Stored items
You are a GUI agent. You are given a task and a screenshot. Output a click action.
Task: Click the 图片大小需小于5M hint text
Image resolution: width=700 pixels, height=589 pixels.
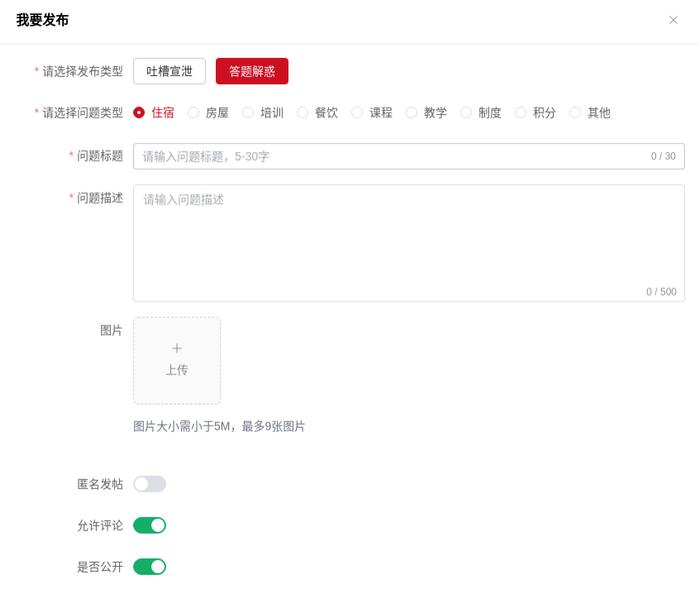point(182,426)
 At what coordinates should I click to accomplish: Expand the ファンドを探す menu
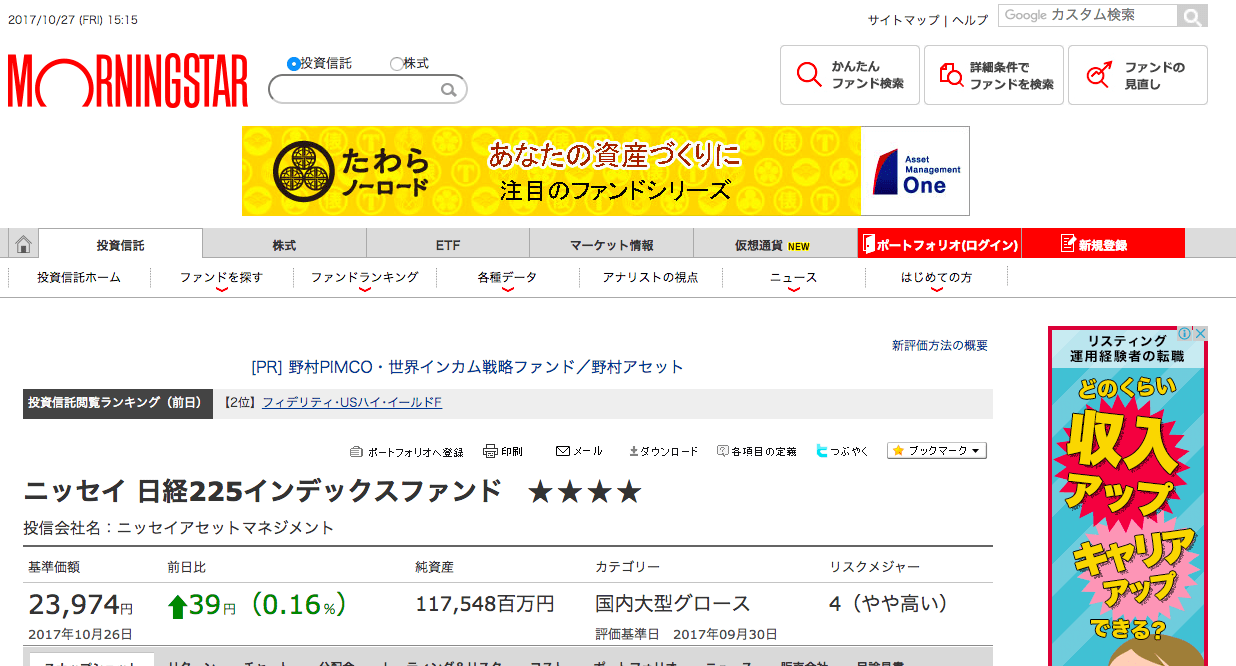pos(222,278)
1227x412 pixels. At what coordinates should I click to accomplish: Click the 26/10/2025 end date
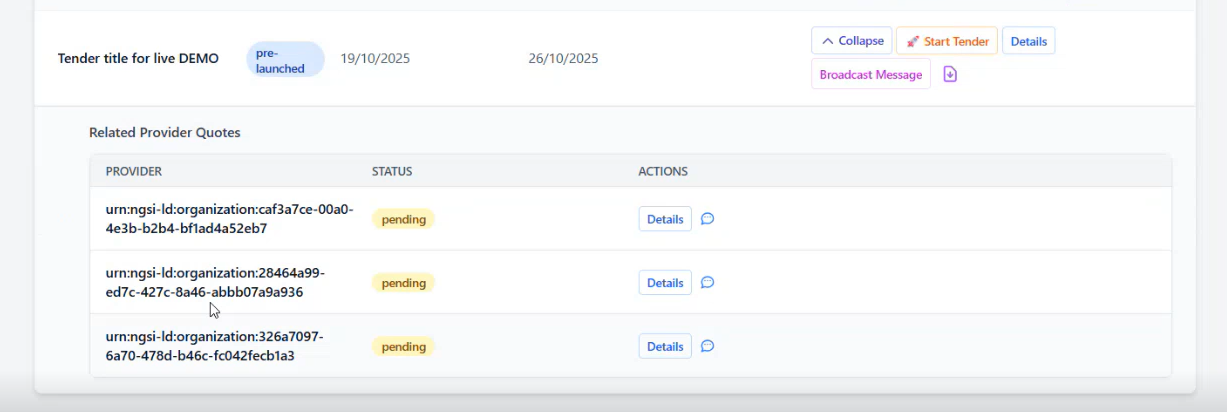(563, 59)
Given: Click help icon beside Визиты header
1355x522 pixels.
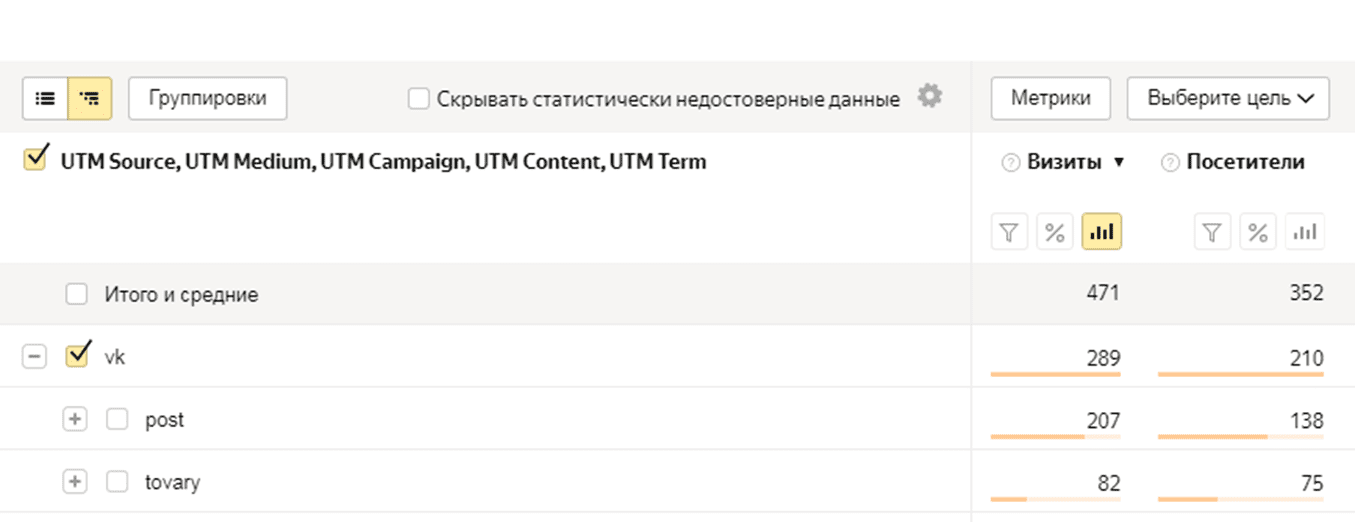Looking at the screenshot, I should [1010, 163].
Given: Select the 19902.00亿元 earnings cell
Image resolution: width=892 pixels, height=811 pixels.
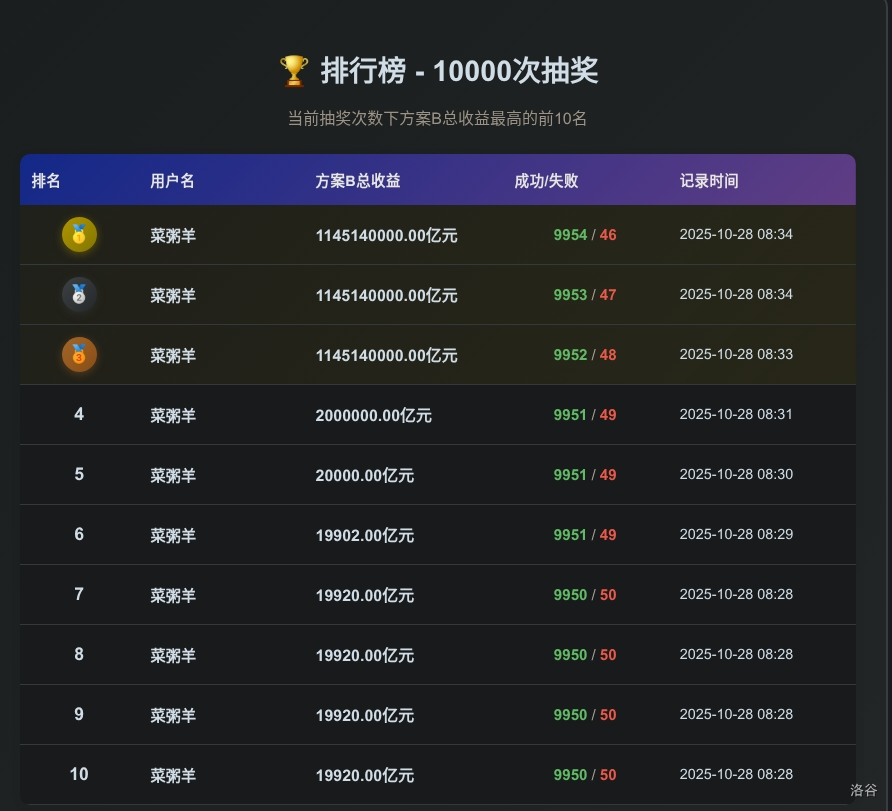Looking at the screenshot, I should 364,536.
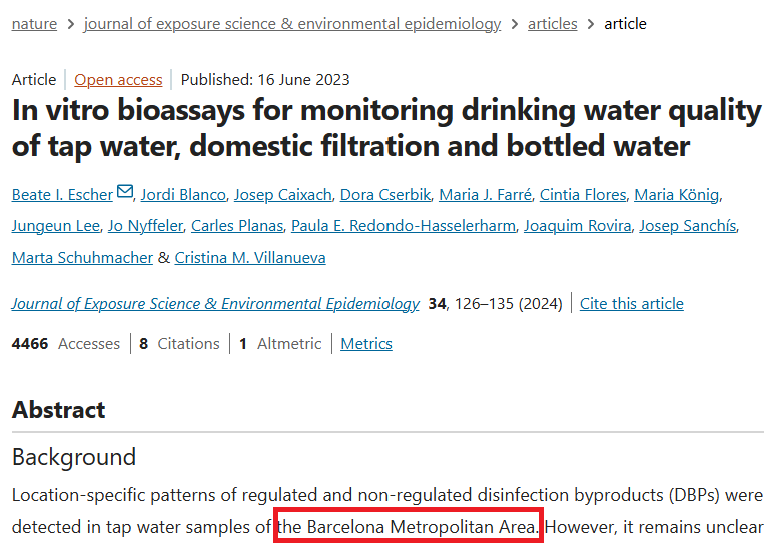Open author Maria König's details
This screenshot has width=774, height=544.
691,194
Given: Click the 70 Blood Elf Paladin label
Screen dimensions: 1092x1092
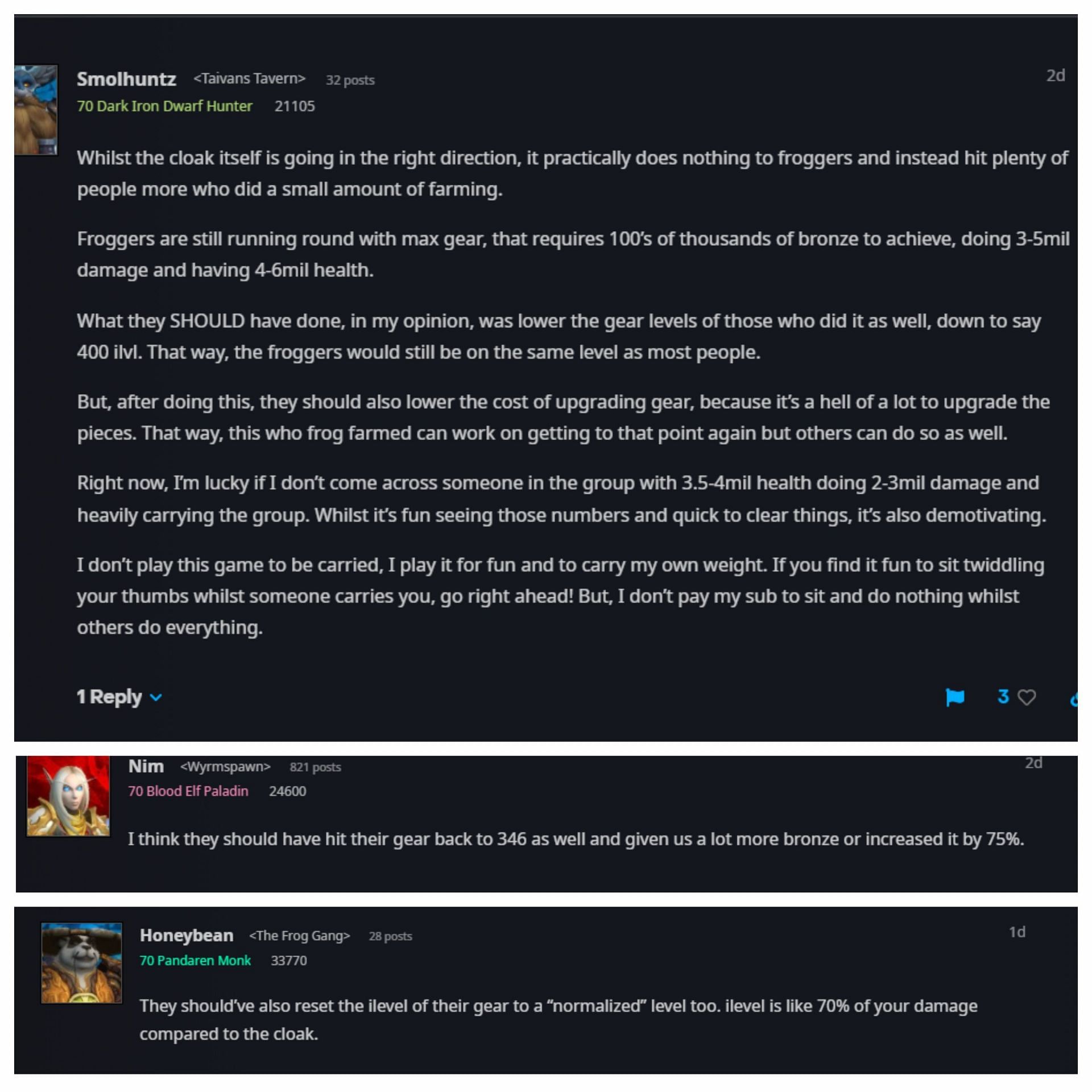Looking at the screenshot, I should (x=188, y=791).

| Instructions for the task |
Give back exactly the lines from the line with "At what coordinates should I click to accomplish: Expand" through the final line of the entries above, and keep pictures out of the copy.

| Answer to this exercise |
 At what coordinates should I click to accomplish: Expand the ファンドを探す menu
pos(222,278)
1227x412 pixels. At what coordinates should I click to accomplish: Click the 26/10/2025 end date
(563, 59)
Given: Click help icon beside Визиты header
1355x522 pixels.
Looking at the screenshot, I should [1010, 163].
Given: Select the 19902.00亿元 earnings cell
Image resolution: width=892 pixels, height=811 pixels.
Looking at the screenshot, I should 364,536.
Open author Maria König's details
This screenshot has width=774, height=544.
691,194
Given: Click the 70 Blood Elf Paladin label
Screen dimensions: 1092x1092
Looking at the screenshot, I should (x=188, y=791).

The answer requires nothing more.